▶ **Objectif**
Recopiez fidèlement le passage de l'extrait choisi qui commence aux mots « La designer Camille » et s'arrête après « besoin d’être likés. ».

La designer Camille Scherrer a aussi puisé son inspiration dans les jeux vidéo dans le cadre de l’exposition « Techno-mondes ». Pour sa série « Vestiges 3.0 », elle a conçu deux installations spécifiquement pour le lieu d’exposition, en hommage aux classiques de chez Nintendo, reproduisant un exemple d’un des cœurs donnant des points de vie, ainsi que des pièces à collecter, qui plongeront dans la nostalgie les aficionados des premiers jeux vidéo très pixelisés… « Ces motifs prennent une forme physique et monumentale et semblent être tombés du ciel, dans le pré devant la BCU. Pour l’exposition, Camille Scherrer matérialise la culture virtuelle des jeux Mario et l’installe dans un espace naturel », décrit la commissaire. Ces œuvres nous renvoient à notre société de la récompense, au besoin d’être likés.

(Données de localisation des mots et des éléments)
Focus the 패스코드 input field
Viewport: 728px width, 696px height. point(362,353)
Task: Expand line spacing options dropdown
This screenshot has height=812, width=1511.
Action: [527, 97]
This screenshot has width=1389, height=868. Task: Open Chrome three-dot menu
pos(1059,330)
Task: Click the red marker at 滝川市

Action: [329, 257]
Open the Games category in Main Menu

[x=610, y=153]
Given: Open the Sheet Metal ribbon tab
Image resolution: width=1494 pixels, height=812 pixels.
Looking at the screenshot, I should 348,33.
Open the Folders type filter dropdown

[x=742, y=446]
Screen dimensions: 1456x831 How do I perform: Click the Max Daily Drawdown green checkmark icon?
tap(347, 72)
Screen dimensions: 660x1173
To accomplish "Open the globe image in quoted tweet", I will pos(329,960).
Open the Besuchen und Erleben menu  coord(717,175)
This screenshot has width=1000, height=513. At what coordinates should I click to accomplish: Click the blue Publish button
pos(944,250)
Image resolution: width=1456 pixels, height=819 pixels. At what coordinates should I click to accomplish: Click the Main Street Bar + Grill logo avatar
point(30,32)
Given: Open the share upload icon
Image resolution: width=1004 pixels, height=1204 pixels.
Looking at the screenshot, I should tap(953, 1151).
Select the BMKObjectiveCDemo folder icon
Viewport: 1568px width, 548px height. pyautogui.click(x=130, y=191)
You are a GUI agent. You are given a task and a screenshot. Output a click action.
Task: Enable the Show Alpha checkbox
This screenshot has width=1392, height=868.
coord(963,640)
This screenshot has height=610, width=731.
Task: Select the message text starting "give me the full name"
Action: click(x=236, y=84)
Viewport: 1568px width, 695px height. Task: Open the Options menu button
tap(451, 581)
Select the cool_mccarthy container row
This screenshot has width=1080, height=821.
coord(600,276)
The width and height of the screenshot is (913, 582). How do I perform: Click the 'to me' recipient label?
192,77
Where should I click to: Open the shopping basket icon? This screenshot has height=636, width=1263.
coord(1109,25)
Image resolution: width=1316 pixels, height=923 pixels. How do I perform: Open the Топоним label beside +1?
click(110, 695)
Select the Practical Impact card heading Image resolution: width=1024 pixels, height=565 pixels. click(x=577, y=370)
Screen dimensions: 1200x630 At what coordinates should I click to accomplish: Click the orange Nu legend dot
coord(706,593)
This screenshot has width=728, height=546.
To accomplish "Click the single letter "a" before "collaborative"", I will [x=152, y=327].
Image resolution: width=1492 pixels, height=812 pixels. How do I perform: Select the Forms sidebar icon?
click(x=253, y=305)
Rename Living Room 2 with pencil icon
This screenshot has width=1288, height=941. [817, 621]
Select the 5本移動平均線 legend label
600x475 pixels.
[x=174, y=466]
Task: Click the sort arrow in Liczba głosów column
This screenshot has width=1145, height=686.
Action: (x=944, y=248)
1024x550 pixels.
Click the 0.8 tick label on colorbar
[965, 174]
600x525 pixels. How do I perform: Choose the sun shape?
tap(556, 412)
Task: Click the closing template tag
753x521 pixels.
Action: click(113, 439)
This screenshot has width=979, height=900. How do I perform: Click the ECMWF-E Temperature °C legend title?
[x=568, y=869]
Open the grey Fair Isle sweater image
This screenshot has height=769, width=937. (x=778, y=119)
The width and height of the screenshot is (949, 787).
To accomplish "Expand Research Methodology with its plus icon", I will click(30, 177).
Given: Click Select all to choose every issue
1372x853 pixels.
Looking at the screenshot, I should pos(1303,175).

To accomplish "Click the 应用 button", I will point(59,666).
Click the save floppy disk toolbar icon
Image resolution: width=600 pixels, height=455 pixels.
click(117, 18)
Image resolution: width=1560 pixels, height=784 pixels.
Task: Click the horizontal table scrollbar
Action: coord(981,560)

▶ **Réponse complète**
La designer Camille Scherrer a aussi puisé son inspiration dans les jeux vidéo dans le cadre de l’exposition « Techno-mondes ». Pour sa série « Vestiges 3.0 », elle a conçu deux installations spécifiquement pour le lieu d’exposition, en hommage aux classiques de chez Nintendo, reproduisant un exemple d’un des cœurs donnant des points de vie, ainsi que des pièces à collecter, qui plongeront dans la nostalgie les aficionados des premiers jeux vidéo très pixelisés… « Ces motifs prennent une forme physique et monumentale et semblent être tombés du ciel, dans le pré devant la BCU. Pour l’exposition, Camille Scherrer matérialise la culture virtuelle des jeux Mario et l’installe dans un espace naturel », décrit la commissaire. Ces œuvres nous renvoient à notre société de la récompense, au besoin d’être likés.